→ **ABOUT THIS TASK**
Nothing should be dropped or changed: copy every line of the listing.

→ **RECORDED INFORMATION**
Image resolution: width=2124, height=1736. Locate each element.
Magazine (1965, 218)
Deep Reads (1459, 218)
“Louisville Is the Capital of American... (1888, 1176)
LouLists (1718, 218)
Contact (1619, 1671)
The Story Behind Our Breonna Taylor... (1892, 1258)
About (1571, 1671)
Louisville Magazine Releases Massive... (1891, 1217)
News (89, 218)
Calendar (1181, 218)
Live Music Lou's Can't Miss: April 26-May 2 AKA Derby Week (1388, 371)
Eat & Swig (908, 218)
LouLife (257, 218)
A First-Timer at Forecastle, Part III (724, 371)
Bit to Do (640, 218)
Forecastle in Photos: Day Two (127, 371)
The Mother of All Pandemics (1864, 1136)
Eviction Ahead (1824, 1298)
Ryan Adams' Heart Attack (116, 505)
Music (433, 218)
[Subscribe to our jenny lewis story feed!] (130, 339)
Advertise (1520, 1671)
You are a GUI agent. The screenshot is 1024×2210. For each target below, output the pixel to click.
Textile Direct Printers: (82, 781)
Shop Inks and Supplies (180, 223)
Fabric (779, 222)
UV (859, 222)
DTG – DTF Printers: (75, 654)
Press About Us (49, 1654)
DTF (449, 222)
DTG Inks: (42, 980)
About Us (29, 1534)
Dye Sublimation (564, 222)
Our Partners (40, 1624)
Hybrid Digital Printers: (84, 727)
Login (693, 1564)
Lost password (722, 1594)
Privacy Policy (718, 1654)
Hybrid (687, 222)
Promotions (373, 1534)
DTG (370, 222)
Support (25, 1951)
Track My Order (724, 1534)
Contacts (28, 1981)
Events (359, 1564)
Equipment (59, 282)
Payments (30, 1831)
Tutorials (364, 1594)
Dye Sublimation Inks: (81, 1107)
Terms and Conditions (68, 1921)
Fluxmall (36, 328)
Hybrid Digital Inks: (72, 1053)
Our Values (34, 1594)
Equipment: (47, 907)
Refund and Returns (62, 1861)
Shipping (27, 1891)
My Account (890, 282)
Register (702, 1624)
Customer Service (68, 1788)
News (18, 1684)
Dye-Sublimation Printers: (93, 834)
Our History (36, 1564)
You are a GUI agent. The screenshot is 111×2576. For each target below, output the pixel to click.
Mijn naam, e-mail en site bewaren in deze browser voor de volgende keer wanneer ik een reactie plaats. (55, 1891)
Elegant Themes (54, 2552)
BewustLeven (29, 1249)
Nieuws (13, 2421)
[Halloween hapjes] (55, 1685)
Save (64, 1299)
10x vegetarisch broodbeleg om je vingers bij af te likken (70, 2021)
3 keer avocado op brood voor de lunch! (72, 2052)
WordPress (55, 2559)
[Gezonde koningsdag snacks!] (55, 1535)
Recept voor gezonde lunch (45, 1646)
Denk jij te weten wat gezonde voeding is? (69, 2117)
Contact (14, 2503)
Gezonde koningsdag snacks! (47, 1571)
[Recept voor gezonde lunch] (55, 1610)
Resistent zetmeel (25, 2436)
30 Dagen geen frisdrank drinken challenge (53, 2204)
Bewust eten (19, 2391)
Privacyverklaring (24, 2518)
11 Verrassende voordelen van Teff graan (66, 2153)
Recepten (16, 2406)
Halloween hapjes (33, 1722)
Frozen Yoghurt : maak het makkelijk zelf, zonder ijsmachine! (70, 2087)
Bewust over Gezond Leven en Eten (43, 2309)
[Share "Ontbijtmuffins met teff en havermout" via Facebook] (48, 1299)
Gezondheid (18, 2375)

→ **SOLUTION TO THE EXERCISE**
Image resolution: width=2124, height=1736. Locate each element.
Magazine (1965, 218)
Deep Reads (1459, 218)
“Louisville Is the Capital of American... (1888, 1176)
LouLists (1718, 218)
Contact (1619, 1671)
The Story Behind Our Breonna Taylor... (1892, 1258)
About (1571, 1671)
Louisville Magazine Releases Massive... (1891, 1217)
News (89, 218)
Calendar (1181, 218)
Live Music Lou's Can't Miss: April 26-May 2 AKA Derby Week (1388, 371)
Eat & Swig (908, 218)
LouLife (257, 218)
A First-Timer at Forecastle, Part III (724, 371)
Bit to Do (640, 218)
Forecastle in Photos: Day Two (127, 371)
The Mother of All Pandemics (1864, 1136)
Eviction Ahead (1824, 1298)
Ryan Adams' Heart Attack (116, 505)
Music (433, 218)
[Subscribe to our jenny lewis story feed!] (130, 339)
Advertise (1520, 1671)
You are a GUI agent. The screenshot is 1024×2210. For each target below, output the pixel to click.
Textile Direct Printers: (82, 781)
Shop Inks and Supplies (180, 223)
Fabric (779, 222)
UV (859, 222)
DTG – DTF Printers: (75, 654)
Press About Us (49, 1654)
DTF (449, 222)
DTG Inks: (42, 980)
About Us (29, 1534)
Dye Sublimation (564, 222)
Our Partners (40, 1624)
Hybrid Digital Printers: (84, 727)
Login (693, 1564)
Lost password (722, 1594)
Privacy Policy (718, 1654)
Hybrid (687, 222)
Promotions (373, 1534)
DTG (370, 222)
Support (25, 1951)
Track My Order (724, 1534)
Contacts (28, 1981)
Events (359, 1564)
Equipment (59, 282)
Payments (30, 1831)
Tutorials (364, 1594)
Dye Sublimation Inks: (81, 1107)
Terms and Conditions (68, 1921)
Fluxmall (36, 328)
Hybrid Digital Inks: (72, 1053)
Our Values (34, 1594)
Equipment: (47, 907)
Refund and Returns (62, 1861)
Shipping (27, 1891)
My Account (890, 282)
Register (702, 1624)
Customer Service (68, 1788)
News (18, 1684)
Dye-Sublimation Printers: (93, 834)
Our History (36, 1564)
You are a GUI agent. The screenshot is 111×2576. For each target below, output the pixel to click.
Mijn naam, e-mail en site bewaren in deze browser voor de volgende keer wanneer ik een reactie plaats. (55, 1891)
Elegant Themes (54, 2552)
BewustLeven (29, 1249)
Nieuws (13, 2421)
[Halloween hapjes] (55, 1685)
Save (64, 1299)
10x vegetarisch broodbeleg om je vingers bij af te likken (70, 2021)
3 keer avocado op brood voor de lunch! (72, 2052)
WordPress (55, 2559)
[Gezonde koningsdag snacks!] (55, 1535)
Recept voor gezonde lunch (45, 1646)
Denk jij te weten wat gezonde voeding is? (69, 2117)
Contact (14, 2503)
Gezonde koningsdag snacks! (47, 1571)
[Recept voor gezonde lunch] (55, 1610)
Resistent zetmeel (25, 2436)
30 Dagen geen frisdrank drinken challenge (53, 2204)
Bewust eten (19, 2391)
Privacyverklaring (24, 2518)
11 Verrassende voordelen van Teff graan (66, 2153)
Recepten (16, 2406)
Halloween hapjes (33, 1722)
Frozen Yoghurt : maak het makkelijk zelf, zonder ijsmachine! (70, 2087)
Bewust over Gezond Leven en Eten (43, 2309)
[Share "Ontbijtmuffins met teff en havermout" via Facebook] (48, 1299)
Gezondheid (18, 2375)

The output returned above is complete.